:: TASK TO CARRY OUT ::
The output must match the entries below exactly, with pictures removed.

DATA PROVIDED: Begin

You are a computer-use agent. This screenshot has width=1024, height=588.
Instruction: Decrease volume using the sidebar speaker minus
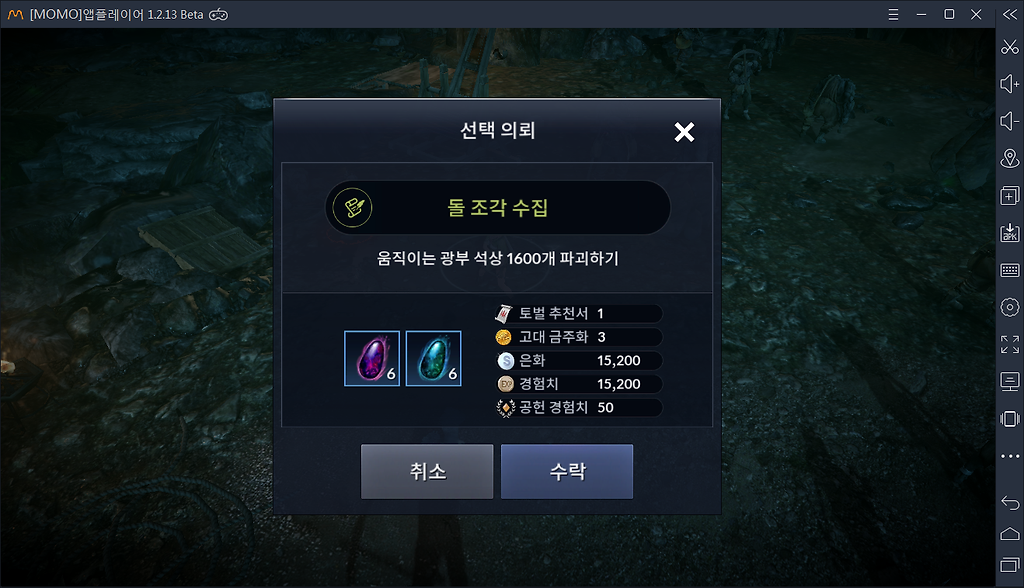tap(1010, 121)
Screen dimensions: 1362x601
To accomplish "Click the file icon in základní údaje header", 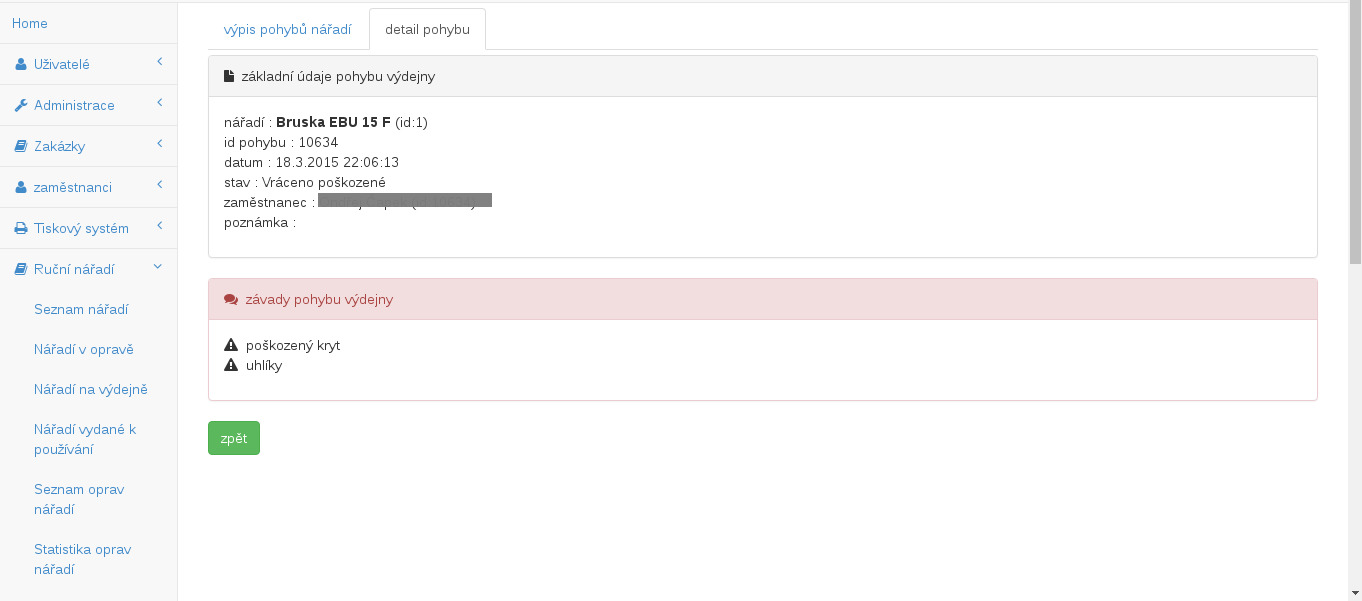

DATA PROVIDED: End

:: SOLUTION TO THIS EXERCISE ::
You are a computer-use agent. This screenshot has width=1024, height=588.
Instruction: Decrease volume using the sidebar speaker minus
tap(1010, 121)
Screen dimensions: 1362x601
To accomplish "Click the file icon in základní údaje header", 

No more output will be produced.